Isn’t the Alone feature supposed to be df['Alone'] = df.Family!=1 i.e. if the number of people in the family is 0, then the person is alone?

1 Like

No, very unusual!

Hi all, for anyone who wants to dive deeper into the “from-scratch” neural net we made in this lesson and learn each and every calculation involved in backpropagation, I highly recommend Andrej Karpathy’s The spelled-out intro to neural networks and backpropagation: building micrograd. It took me a couple days to get through the video, but it was well worth it to feel like I finally understood how backpropagation works! I hope it can help others as well.

I tested out the implementation of a neural network from the video on the Titanic dataset and was pleased to see it work just as well/better than the Excel spreadsheet in reducing the final loss.

1 Like

I was having trouble reconciling the classic visual representation of a neural network with the actual tensors used in the code, so I made a picture:

This is imagining a tabular dataset with 3 features, 10,000 rows, 2 hidden layers of 5 nodes each, classifying into 4 categories.

Disclaimers: it might not be right, I’m just learning; I’ve left out constants; it’s not really a straight multiply for ReLU and sigmoid, no softmax on the output.

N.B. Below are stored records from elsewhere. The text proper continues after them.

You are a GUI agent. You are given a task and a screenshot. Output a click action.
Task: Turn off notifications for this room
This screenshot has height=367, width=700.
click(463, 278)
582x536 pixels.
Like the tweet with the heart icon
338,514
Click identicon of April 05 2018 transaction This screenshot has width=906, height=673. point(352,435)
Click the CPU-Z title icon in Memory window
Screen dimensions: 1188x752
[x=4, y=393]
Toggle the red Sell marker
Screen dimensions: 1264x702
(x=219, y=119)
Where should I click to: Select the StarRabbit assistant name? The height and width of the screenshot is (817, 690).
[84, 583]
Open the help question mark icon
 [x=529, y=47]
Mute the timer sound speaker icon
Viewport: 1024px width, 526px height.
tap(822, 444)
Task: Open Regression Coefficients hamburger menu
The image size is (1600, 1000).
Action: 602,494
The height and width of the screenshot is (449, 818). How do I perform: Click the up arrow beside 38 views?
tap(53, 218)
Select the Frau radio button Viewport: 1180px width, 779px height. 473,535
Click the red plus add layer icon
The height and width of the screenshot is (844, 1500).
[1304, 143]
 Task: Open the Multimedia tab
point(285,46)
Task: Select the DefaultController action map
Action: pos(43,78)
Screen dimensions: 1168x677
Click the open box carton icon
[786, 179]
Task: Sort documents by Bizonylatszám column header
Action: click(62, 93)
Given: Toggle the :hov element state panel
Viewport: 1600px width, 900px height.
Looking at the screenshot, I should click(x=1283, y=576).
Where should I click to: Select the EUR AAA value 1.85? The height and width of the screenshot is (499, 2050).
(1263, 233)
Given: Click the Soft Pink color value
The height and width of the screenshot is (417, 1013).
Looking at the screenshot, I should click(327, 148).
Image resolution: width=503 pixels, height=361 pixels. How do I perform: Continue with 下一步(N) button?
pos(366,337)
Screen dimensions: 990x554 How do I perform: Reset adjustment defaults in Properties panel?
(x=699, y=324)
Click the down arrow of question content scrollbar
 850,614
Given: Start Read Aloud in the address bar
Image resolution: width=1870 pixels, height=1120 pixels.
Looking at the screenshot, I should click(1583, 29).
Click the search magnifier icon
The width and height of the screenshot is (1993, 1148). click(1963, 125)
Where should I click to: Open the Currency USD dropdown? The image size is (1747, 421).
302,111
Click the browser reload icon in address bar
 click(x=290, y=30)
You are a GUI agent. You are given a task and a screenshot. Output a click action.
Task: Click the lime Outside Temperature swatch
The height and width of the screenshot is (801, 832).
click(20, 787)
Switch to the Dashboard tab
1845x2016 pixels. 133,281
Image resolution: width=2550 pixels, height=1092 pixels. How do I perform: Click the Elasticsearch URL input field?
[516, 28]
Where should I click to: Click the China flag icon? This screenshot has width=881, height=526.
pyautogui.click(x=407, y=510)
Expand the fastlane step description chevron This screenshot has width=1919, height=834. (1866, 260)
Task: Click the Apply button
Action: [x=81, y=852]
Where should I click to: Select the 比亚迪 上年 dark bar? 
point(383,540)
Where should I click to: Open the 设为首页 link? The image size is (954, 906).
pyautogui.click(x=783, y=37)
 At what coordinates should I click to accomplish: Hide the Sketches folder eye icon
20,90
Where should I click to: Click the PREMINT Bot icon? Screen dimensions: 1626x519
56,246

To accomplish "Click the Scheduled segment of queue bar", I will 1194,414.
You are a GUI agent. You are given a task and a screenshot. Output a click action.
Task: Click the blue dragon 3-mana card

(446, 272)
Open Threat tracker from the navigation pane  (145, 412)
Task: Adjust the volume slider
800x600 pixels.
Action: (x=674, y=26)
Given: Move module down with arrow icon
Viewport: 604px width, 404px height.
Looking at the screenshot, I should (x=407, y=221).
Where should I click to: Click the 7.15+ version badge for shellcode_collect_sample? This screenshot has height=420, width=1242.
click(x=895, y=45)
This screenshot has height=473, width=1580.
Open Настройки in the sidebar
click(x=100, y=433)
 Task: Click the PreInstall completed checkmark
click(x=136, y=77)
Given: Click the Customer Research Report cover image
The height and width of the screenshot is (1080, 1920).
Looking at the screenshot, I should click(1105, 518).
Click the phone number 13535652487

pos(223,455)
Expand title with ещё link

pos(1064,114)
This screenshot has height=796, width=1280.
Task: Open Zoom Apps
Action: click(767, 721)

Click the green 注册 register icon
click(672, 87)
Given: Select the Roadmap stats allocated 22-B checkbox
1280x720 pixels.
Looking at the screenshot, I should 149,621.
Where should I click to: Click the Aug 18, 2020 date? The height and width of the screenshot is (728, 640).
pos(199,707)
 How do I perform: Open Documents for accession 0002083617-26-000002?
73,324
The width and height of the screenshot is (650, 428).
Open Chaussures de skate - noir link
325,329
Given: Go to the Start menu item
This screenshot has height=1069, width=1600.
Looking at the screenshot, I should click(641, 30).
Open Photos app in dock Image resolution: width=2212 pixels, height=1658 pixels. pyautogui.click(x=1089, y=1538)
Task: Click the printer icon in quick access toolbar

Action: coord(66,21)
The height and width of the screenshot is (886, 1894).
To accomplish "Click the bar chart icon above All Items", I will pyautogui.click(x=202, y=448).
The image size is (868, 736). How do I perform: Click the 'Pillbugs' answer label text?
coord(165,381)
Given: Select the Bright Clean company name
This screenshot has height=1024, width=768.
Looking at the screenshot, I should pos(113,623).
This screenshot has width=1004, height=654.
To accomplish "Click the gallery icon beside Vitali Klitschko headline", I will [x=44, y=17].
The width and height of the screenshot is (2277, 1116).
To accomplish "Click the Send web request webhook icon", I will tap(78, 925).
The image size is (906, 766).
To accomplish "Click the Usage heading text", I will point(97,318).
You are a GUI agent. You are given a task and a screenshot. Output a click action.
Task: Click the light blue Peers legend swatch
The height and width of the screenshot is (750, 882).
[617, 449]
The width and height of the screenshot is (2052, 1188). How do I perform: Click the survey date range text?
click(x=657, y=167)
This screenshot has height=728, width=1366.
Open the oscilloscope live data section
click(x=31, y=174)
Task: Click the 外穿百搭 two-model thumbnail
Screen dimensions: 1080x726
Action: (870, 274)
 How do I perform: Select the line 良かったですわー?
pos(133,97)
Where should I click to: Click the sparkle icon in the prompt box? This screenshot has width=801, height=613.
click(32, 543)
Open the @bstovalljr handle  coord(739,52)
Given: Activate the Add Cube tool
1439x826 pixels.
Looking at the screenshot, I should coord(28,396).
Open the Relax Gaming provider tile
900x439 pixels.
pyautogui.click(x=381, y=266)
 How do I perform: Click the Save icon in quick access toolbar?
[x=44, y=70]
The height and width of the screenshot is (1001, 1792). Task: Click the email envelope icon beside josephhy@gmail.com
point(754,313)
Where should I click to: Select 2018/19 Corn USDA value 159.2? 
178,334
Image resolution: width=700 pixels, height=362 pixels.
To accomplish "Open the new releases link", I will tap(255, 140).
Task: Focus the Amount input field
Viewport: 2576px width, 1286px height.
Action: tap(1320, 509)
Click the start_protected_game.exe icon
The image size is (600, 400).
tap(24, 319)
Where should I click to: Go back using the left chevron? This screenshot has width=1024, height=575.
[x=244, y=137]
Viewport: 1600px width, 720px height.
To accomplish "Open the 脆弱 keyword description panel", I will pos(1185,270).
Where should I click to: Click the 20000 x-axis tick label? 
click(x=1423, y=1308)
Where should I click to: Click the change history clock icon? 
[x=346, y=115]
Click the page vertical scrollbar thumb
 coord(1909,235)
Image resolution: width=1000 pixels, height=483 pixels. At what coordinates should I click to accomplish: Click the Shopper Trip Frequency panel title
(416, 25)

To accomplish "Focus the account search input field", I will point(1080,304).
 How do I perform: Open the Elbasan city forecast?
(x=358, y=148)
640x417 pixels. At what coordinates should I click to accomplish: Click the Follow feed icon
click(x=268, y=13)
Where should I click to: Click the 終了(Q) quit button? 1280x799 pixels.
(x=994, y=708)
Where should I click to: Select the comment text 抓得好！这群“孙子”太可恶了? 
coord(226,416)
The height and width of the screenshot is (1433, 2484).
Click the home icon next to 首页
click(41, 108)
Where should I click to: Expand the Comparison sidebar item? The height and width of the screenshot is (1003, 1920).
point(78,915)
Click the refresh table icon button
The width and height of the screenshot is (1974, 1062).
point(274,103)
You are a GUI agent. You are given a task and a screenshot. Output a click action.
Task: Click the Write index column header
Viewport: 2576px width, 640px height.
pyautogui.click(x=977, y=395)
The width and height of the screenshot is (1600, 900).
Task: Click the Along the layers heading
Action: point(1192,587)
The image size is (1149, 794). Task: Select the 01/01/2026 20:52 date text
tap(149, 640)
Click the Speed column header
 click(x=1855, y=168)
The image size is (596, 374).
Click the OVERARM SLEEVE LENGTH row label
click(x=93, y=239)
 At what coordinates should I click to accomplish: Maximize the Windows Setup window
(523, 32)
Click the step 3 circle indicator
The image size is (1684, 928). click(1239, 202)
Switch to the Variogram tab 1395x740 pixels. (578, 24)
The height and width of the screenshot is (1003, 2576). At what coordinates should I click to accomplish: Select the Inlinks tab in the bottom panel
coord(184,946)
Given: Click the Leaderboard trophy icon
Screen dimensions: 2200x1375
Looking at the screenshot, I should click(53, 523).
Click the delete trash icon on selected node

The takeaway (for me at least) is that picturing a network as nodes and edges in layers isn’t particularly helpful and it’s probably best to just think in terms of the actual code objects, now that I know how it works. And they take a lot less time to draw :slight_smile:

5 Likes

TBH I think a big reason for the popularity of the nodes/edges things is that they look kinda cool and impressive…